“Hoe staat het met je bewustzijn van Gods tegenwoordigheid?”

Je hebt geen innnerlijk leven: omdat je in je gebed niet de zorgen van de mensen om je heen en hun zieleheil betrekt; omdat je niet je best doet om de zaken duidelijk voor je te zien en concrete voornemens te maken en ten uitvoer te brengen; omdat je geen bovennatuurlijke visie hebt op je studie, je werk, je gesprekken, je omgang met anderen. Hoe staat het met je bewustzijn van Gods tegenwoordigheid, want dat moet toch het gevolg en de uiting van je gebedsleven zijn? (De Voor, 447)

Telkens als we in ons binnenste het verlangen voelen onszelf te verbeteren, met meer edelmoedigheid te beantwoorden aan wat de Heer van ons vraagt, elke keer als we een gids, een heldere ster zoeken om ons de weg te wijzen tot een christelijk leven, brengt de Heilige Geest ons deze woorden uit het evangelie in herinnering: Hij leerde hun in een gelijkenis dat zij steeds moesten bidden en daarin niet versagen (Luc 18, 1). Het gebed is het fundament van alle bovennatuurlijke arbeid. Met het gebed kunnen we alles. En als we aan dit middel geen aandacht schenken, bereiken we niets.

Ik zou willen dat we bij de meditatie van vandaag eens en voor al overtuigd raken van de noodzaak ons erop te richten contemplatief te zijn in de wereld, gewoon op straat, bij het werk. We moeten een gesprek met God gaande houden, dat in de loop van de dag niet mag verflauwen. Als we loyaal in de voetstappen van de Meester willen treden, is dat de enige weg.
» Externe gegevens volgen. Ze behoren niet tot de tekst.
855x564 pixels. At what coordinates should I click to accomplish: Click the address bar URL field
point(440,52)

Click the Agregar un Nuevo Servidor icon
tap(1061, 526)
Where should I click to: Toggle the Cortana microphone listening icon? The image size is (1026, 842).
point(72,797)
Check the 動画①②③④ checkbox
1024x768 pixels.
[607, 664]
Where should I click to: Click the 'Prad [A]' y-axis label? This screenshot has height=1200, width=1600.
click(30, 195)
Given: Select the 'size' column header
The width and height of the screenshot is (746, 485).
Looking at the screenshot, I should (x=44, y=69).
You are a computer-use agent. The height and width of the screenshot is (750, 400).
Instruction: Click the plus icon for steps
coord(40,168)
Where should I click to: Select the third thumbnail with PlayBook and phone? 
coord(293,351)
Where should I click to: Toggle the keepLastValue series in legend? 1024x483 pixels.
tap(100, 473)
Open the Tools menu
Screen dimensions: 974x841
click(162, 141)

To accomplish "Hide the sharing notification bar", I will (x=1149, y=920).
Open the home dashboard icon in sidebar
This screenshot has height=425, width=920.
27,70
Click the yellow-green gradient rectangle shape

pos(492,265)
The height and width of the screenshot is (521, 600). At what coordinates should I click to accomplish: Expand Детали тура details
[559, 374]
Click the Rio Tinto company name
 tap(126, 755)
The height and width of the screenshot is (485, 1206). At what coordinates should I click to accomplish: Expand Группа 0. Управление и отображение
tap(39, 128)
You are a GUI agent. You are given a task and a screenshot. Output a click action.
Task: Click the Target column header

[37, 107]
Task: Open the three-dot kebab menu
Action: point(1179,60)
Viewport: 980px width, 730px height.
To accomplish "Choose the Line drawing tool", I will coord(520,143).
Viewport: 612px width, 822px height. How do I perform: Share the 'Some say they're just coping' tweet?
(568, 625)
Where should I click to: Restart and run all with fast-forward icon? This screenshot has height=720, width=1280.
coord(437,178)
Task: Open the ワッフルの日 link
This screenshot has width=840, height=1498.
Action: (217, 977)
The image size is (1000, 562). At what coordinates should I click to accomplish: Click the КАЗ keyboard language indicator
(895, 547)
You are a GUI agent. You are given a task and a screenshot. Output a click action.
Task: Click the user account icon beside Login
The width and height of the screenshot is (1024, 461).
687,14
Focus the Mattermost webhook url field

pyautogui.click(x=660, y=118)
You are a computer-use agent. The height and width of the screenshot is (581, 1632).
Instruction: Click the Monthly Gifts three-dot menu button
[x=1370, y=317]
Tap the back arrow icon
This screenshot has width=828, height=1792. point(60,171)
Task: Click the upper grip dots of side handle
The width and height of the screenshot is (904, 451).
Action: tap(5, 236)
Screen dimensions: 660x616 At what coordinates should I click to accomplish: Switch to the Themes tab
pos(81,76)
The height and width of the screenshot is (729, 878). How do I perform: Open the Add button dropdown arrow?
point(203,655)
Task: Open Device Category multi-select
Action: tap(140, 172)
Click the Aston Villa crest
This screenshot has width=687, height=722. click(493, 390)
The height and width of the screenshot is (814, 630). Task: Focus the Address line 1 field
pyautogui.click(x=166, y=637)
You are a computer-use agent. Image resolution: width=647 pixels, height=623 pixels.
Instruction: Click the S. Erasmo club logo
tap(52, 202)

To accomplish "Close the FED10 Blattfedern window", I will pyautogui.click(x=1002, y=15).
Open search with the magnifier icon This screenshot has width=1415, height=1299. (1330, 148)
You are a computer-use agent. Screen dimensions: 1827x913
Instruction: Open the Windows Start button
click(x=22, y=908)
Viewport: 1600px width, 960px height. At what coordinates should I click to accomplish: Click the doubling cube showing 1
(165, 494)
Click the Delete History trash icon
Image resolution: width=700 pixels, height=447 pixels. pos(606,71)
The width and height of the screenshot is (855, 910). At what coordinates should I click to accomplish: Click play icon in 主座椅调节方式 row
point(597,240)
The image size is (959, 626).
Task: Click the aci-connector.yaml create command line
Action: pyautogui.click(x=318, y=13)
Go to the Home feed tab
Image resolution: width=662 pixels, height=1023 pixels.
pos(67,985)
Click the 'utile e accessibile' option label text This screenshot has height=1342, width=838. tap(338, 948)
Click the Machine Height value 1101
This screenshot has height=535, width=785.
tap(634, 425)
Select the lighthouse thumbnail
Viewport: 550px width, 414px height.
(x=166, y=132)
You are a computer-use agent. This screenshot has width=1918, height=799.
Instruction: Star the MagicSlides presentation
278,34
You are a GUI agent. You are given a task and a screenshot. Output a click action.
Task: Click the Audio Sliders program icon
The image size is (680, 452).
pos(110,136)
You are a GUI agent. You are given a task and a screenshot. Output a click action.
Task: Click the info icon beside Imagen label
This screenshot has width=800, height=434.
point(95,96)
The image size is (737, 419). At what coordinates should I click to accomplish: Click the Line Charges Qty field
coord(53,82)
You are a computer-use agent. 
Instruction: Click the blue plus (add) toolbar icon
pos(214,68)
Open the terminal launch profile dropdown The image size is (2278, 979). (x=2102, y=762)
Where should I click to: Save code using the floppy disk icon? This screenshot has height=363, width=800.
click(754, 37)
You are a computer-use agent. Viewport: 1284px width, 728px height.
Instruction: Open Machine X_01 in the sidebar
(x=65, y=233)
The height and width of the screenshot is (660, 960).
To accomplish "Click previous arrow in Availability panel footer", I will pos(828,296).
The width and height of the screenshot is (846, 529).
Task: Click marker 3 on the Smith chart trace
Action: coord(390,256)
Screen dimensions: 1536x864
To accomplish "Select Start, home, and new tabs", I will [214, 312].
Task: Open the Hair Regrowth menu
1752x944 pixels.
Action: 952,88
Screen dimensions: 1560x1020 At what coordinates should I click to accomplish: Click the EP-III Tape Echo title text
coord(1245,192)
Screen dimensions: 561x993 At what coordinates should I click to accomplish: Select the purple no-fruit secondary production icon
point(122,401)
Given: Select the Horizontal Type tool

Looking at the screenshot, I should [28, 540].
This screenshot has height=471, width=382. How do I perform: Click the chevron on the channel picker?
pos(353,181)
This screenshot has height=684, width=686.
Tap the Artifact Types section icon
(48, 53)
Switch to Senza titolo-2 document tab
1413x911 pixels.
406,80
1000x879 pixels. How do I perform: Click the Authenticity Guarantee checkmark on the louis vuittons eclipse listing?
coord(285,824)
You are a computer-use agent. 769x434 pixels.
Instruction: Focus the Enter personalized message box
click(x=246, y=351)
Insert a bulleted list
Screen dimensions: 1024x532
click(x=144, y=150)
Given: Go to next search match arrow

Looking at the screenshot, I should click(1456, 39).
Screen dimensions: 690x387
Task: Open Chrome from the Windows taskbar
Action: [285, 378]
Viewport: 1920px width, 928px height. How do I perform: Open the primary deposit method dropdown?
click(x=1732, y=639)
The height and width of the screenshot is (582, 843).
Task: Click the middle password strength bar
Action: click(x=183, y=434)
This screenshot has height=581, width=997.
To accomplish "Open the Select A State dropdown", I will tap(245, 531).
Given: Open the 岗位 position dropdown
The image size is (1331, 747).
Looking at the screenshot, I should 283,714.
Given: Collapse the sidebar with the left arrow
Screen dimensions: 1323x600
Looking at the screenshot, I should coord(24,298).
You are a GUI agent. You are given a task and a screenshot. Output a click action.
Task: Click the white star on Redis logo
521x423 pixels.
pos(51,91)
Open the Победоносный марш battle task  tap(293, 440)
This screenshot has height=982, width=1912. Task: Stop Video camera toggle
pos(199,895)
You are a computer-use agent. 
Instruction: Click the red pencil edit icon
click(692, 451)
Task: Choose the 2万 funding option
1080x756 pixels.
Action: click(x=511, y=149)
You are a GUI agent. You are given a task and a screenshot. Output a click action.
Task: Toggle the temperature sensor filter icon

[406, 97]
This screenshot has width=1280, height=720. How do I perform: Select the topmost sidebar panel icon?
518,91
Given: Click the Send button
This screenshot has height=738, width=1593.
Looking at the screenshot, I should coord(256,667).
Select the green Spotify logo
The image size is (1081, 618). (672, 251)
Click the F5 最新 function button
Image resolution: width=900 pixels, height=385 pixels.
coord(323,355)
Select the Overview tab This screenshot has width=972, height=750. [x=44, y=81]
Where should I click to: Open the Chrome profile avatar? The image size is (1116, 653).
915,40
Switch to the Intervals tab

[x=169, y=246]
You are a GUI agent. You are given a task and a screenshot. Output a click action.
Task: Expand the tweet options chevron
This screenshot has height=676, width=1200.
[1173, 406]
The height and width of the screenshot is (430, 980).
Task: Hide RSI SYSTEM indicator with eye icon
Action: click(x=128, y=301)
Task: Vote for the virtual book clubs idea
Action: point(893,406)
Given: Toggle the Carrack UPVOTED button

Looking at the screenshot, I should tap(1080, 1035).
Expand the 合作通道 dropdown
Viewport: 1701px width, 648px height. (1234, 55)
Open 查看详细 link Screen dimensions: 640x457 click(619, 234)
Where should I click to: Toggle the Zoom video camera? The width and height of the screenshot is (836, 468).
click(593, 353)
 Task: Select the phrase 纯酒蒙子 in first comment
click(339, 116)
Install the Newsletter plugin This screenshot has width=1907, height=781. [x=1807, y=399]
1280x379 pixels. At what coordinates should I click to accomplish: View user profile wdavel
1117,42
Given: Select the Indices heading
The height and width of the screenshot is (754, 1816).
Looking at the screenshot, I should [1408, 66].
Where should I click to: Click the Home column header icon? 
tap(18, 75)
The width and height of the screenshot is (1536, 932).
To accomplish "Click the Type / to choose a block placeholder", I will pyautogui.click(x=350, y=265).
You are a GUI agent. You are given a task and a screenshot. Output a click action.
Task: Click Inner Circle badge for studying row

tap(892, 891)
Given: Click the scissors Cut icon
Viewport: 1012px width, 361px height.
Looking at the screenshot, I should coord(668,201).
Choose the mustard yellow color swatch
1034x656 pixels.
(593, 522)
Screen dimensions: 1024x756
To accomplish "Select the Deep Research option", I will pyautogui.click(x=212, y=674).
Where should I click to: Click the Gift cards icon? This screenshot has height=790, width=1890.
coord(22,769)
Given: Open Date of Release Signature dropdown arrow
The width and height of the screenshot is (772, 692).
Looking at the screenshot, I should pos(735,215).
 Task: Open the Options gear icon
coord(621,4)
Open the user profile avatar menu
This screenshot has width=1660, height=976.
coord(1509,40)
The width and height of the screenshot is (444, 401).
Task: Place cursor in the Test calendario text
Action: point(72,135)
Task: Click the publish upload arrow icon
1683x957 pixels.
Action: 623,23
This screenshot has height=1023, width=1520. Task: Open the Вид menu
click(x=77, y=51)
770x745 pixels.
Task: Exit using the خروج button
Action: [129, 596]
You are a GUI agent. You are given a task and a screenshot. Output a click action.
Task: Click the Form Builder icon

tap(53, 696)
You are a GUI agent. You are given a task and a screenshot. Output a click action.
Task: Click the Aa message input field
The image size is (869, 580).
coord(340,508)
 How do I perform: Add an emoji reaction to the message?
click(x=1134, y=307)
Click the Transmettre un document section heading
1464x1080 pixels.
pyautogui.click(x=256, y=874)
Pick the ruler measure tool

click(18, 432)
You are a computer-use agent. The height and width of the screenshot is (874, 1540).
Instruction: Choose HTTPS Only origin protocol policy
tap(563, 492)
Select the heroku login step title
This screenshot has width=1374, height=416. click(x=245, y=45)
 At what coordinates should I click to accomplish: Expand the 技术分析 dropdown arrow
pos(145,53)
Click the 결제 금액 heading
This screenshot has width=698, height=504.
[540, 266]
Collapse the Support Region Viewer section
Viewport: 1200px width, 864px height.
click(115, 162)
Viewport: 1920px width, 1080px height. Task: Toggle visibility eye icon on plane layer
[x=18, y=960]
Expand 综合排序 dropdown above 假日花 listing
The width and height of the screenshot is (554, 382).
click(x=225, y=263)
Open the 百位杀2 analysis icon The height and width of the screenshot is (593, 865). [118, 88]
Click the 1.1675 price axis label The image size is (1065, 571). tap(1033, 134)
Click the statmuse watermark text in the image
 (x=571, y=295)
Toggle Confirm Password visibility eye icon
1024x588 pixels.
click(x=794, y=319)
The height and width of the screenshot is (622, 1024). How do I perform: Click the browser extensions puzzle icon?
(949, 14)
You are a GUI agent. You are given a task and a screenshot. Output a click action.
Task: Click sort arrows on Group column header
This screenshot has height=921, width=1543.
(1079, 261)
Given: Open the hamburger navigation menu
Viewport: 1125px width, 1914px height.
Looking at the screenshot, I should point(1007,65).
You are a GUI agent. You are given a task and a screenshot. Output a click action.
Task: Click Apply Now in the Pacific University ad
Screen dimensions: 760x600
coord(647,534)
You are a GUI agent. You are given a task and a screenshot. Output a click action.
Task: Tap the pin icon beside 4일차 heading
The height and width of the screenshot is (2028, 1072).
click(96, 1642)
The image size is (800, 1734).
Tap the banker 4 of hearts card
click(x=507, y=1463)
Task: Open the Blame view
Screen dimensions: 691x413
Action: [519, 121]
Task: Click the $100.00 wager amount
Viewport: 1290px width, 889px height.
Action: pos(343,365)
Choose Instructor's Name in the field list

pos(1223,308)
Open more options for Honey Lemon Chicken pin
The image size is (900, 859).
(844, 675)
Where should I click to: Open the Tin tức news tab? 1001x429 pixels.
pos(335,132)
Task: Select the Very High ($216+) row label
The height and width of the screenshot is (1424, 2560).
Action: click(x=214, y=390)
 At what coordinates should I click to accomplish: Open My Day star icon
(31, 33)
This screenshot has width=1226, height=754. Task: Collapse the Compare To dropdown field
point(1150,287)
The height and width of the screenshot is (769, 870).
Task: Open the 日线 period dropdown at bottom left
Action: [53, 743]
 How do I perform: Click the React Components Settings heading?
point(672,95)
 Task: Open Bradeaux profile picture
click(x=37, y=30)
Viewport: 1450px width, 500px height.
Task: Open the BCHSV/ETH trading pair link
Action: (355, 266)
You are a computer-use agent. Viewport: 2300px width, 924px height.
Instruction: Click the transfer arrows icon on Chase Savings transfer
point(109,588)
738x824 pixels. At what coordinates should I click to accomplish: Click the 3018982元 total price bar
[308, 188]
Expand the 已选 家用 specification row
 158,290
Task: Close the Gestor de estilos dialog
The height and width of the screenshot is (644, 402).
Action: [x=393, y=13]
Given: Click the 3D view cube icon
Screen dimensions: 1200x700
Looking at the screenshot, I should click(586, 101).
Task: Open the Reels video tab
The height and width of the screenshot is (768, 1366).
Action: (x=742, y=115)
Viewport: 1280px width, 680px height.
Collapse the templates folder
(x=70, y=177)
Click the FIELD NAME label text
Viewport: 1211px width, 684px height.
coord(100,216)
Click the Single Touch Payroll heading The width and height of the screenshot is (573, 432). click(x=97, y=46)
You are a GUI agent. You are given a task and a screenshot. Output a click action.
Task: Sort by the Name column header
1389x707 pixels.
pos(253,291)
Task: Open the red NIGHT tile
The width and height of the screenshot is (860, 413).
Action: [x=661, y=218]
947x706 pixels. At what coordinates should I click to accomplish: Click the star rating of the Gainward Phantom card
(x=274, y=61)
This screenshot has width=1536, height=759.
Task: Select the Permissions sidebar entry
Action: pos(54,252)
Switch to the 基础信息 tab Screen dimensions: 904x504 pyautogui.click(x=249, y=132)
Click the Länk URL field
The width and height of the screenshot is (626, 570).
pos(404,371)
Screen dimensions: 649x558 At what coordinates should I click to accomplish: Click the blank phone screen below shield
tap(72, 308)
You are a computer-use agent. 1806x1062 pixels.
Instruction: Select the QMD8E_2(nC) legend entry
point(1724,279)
Het is van belang —neem me niet kwalijk dat ik erop blijf hameren— dat wij onze ogen gericht houden op de voetsporen van de Messias, want Hij is gekomen om ons de weg te wijzen die naar de Vader voert. Samen met Hem zullen we ontdekken hoe we een bovennatuurlijke dimensie kunnen geven aan activiteiten die naar de schijn juist heel onbeduidend zijn. We zullen leren in elk moment van ons leven de eeuwigheid te laten doorklinken. En met een grotere diepgang zullen we begrijpen, dat het schepsel die ogenblikken van intiem gesprek met God nodig heeft: om iets tegen Hem te zeggen, Hem aan te roepen, Hem te loven, om uit te barsten in dankbetuigingen, om naar Hem te luisteren of eenvoudigweg om bij Hem te zijn.